(Rows of pointing data)
☆ ☆ ☆

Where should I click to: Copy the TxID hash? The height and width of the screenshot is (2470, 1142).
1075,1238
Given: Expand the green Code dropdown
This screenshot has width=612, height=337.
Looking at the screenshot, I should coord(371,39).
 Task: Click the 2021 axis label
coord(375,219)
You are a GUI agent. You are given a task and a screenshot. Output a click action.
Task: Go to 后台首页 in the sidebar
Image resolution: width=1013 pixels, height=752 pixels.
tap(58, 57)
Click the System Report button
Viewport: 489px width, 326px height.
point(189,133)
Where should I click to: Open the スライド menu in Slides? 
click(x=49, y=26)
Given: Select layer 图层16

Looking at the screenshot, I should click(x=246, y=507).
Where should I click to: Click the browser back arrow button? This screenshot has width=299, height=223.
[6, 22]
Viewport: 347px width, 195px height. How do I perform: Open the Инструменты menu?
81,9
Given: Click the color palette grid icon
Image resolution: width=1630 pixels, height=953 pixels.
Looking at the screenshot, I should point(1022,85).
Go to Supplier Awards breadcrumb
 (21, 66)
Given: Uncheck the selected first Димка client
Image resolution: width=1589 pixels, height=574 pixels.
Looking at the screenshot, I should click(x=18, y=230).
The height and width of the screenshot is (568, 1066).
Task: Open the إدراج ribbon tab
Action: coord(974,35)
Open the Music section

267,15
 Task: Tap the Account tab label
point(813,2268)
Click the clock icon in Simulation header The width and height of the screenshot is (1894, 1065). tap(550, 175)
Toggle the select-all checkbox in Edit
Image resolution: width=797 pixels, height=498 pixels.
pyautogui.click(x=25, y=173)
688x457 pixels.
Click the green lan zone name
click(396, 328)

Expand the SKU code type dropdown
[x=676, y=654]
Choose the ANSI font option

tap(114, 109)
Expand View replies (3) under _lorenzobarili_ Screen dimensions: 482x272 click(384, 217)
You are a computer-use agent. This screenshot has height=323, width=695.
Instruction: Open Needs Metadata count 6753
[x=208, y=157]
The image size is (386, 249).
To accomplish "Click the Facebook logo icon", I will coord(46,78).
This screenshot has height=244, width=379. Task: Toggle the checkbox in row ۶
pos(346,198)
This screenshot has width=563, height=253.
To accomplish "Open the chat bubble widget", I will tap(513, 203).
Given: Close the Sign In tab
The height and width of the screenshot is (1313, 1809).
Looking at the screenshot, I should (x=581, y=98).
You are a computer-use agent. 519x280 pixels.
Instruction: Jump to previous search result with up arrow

☆ ☆ ☆

◆ **EXERCISE DETAILS**:
Copy out every line of the items above that contains the string "menu", treating uppercase and lowercase letters as different.

◆ **SOLUTION TO THIS EXERCISE**:
Where should I click to: Open the スライド menu in Slides? 
Viewport: 347px width, 195px height. How do I perform: Open the Инструменты menu?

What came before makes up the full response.